[XML-SIG] Using character entities in external DTD without validating.

Alan Kennedy pyxml@xhaus.com
Mon, 9 Apr 2001 18:56:58 +0100


Hi all,

Firstly, thanks for the great XML software.

I have a small problem. I have several hundred xml files, which contain data
for the members of a scientific association, as well as research abstracts.
I have used a variety of XML tools over the years to process them, including
Java tools with Jpython.

But now I want to use Cpython, for speed and memory reasons.

The problem I have is this. Many of the files contain character entity
references, which refer to ISO-8859-1 characters, as well as other
characters such greek letters (alpha, mu, etc).

The entity references are defined in one central DTD file, which every
single XML refers to using a DOCTYPE declaration. But I do not have an
actual structure for the XML files themselves, they are a pretty random
structure that has grown over the years.

I first started my Cpython/PyXML port by trying to use PyExpat. However,
since PyExpat doesn't read the external subset, it dropped all my character
entities.

Then I tried to the Sax2.Reader from xml.dom.ext.reader.

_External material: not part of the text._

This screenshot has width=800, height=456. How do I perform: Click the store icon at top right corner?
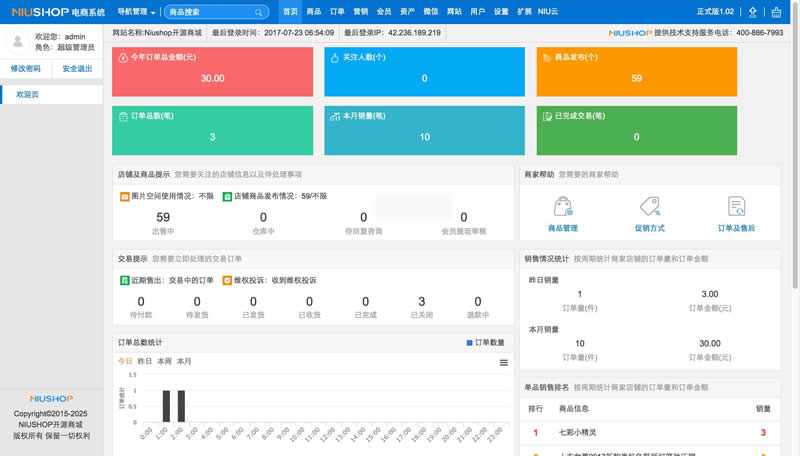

This reads the
external subset, when the vaidate flag is turned on (i.e. the reader is
instantiated like so "reader=Sax2.Reader(validate=1)".

But now the Sax2.Reader is, understandably, insisting that my documents
conform to a structure, which they don't, so I get errors such as "Element
<XYZ> not declared".

Can anyone suggest a way that I can keep the character entity definitions in
an external file, AND read the documents without validating them?

I considered converting all of the documents to ISO-8859-1 encoding, but
doesn't solve the problem of the Greek letters in paper abstracts. I really
don't want to have to define those character entities in the internal subset
of all these documents.

Thanks in advance for any help,

Regards,

Alan.